Published: 9 March 2007

Abstract

Background

Recent research with tissue microarrays led to a rapid progress toward quantifying the expressions of large sets of biomarkers in normal and diseased tissue. However, standard procedures for sampling tissue for molecular profiling have not yet been established.

Methods

This study presents a high throughput analysis of texture heterogeneity on breast tissue images for the purpose of identifying regions of interest in the tissue for molecular profiling via tissue microarray technology. Image texture of breast histology slides was described in terms of three parameters: the percentage of area occupied in an image block by chromatin (B), percentage occupied by stroma-like regions (P), and a statistical heterogeneity index H commonly used in image analysis.

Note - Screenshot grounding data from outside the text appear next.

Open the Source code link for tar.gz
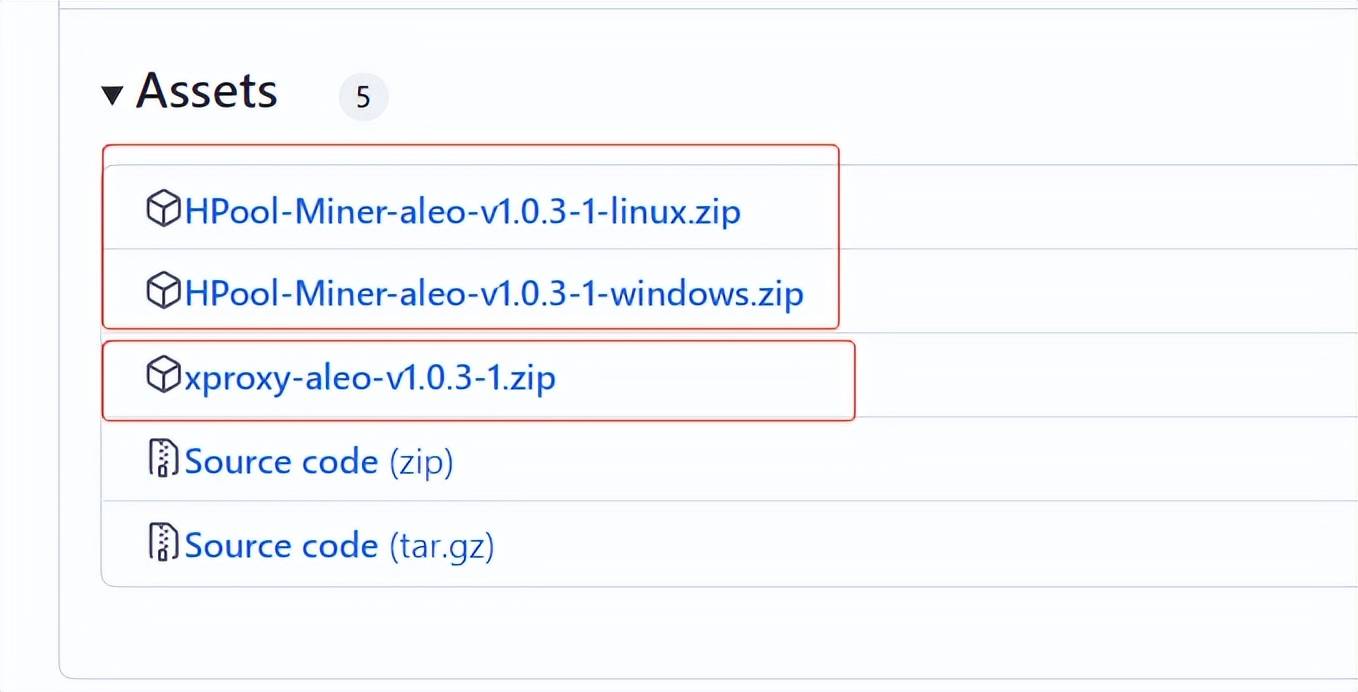Image resolution: width=1358 pixels, height=692 pixels. tap(281, 545)
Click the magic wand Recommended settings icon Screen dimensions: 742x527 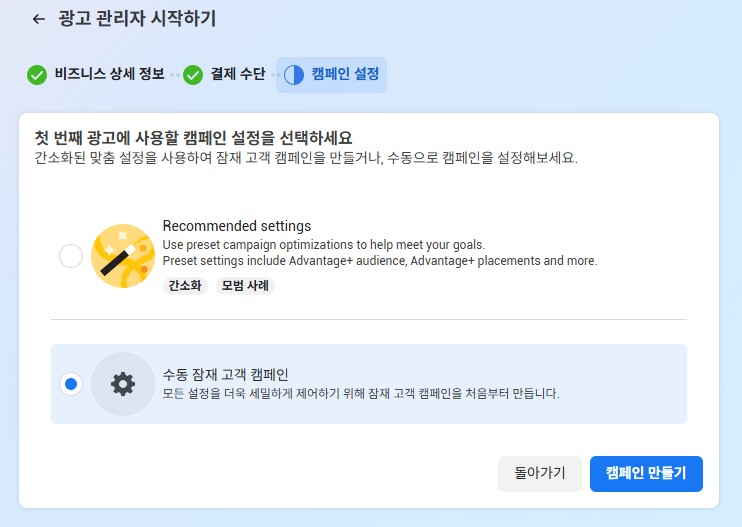click(123, 256)
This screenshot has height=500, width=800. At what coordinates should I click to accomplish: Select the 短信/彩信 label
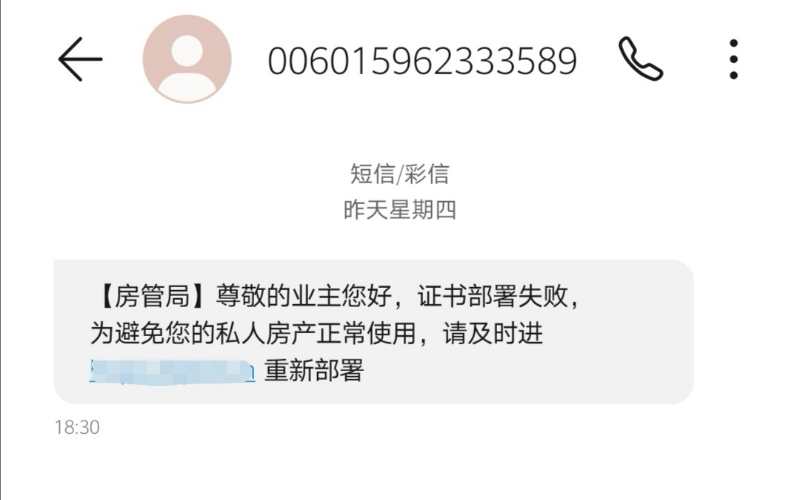(x=399, y=174)
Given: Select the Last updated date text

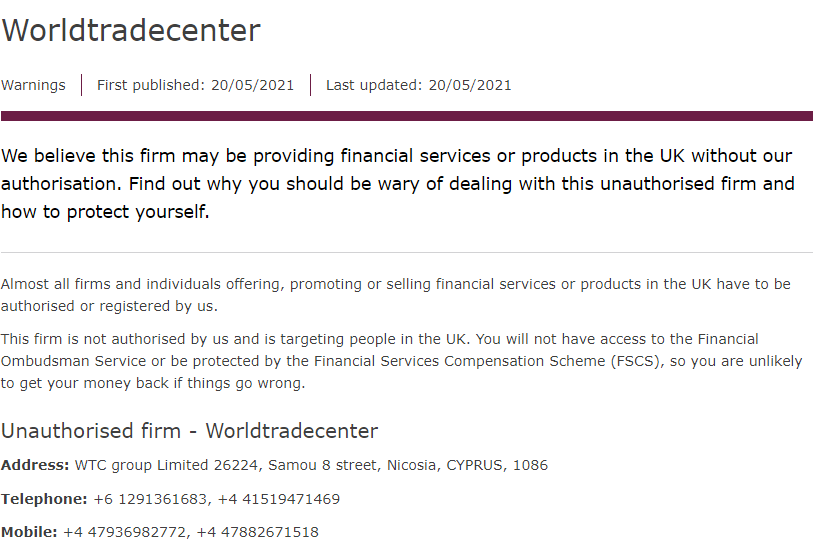Looking at the screenshot, I should (419, 85).
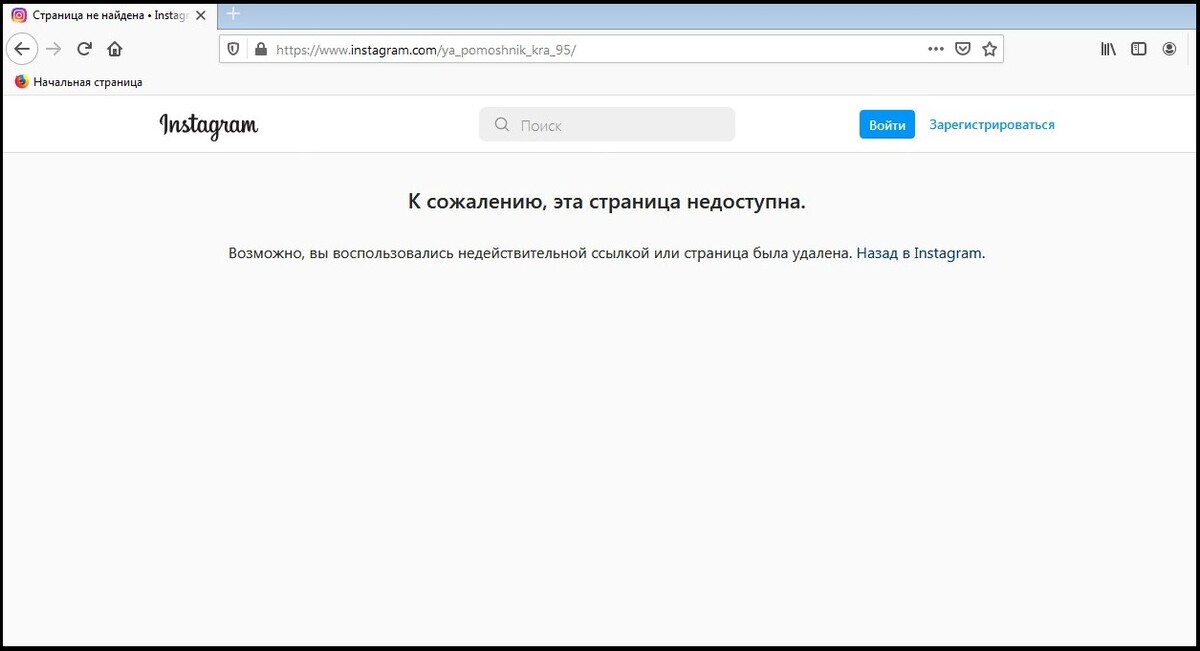
Task: Open the Firefox account icon
Action: click(x=1169, y=48)
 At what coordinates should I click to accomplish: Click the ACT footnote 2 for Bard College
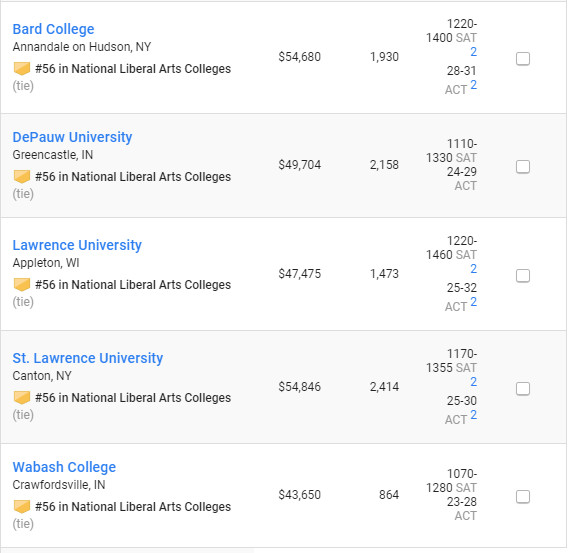[x=473, y=85]
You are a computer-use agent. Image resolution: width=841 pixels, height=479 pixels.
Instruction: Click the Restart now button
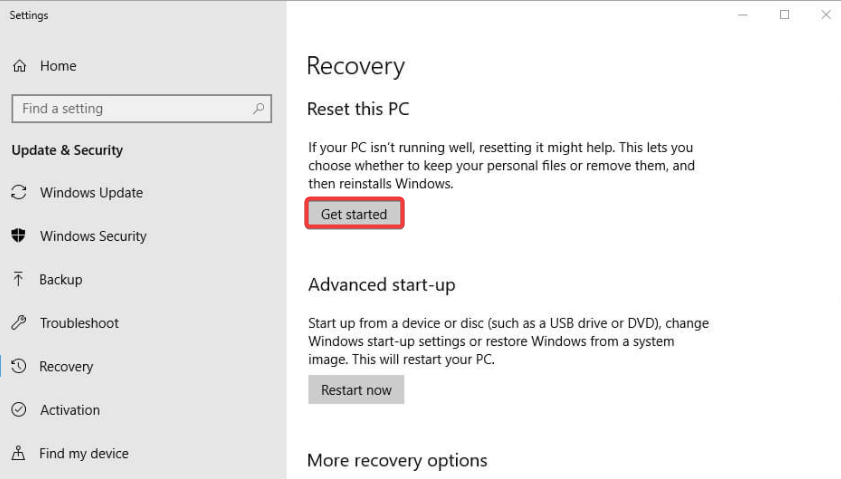click(x=356, y=389)
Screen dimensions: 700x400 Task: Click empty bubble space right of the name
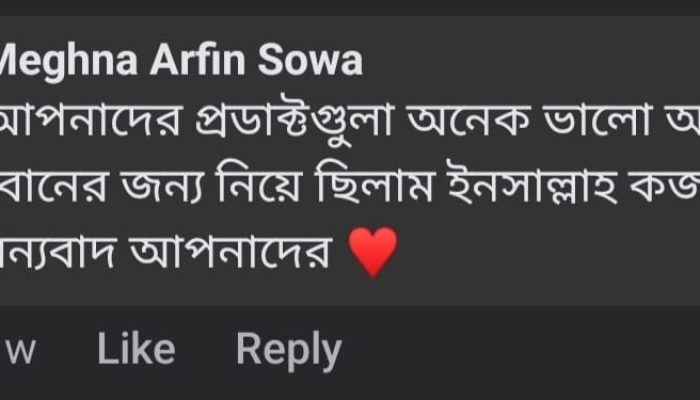tap(530, 63)
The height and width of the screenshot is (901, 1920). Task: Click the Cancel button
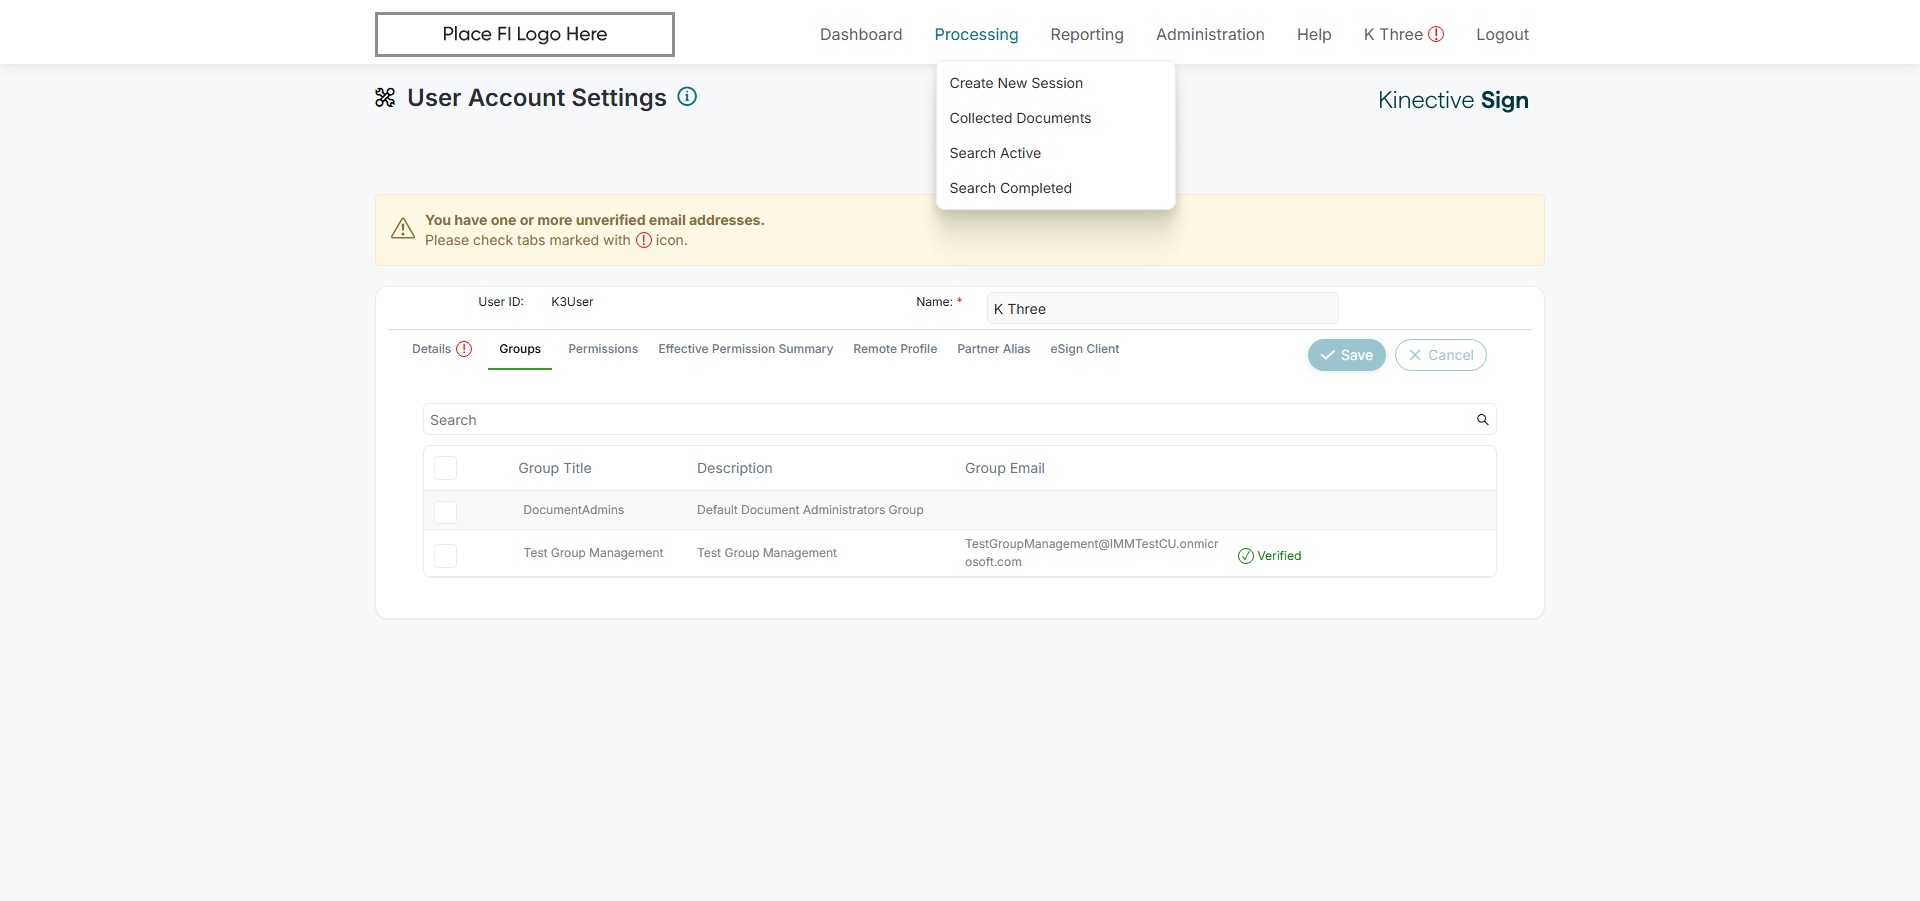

Texture parameters were defined and computed for each of the thousands of image blocks in our dataset using both the gray scale and color segmentation. The image blocks were then classified into three categories using the texture feature parameters in a novel statistical learning algorithm. These categories are as follows: image blocks specific to normal breast tissue, blocks specific to cancerous tissue, and those image blocks that are non-specific to normal and disease states.

Results

Gray scale and color segmentation techniques led to identification of same regions in histology slides as cancer-specific. Moreover the image blocks identified as cancer-specific belonged to those cell crowded regions in whole section image slides that were marked by two pathologists as regions of interest for further histological studies.

Conclusion

These results indicate the high efficiency of our automated method for identifying pathologic regions of interest on histology slides. Automation of critical region identification will help minimize the inter-rater variability among different raters (pathologists) as hundreds of tumors that are used to develop an array have typically been evaluated (graded) by different pathologists. The region of interest information gathered from the whole section images will guide the excision of tissue for constructing tissue microarrays and for high throughput profiling of global gene expression.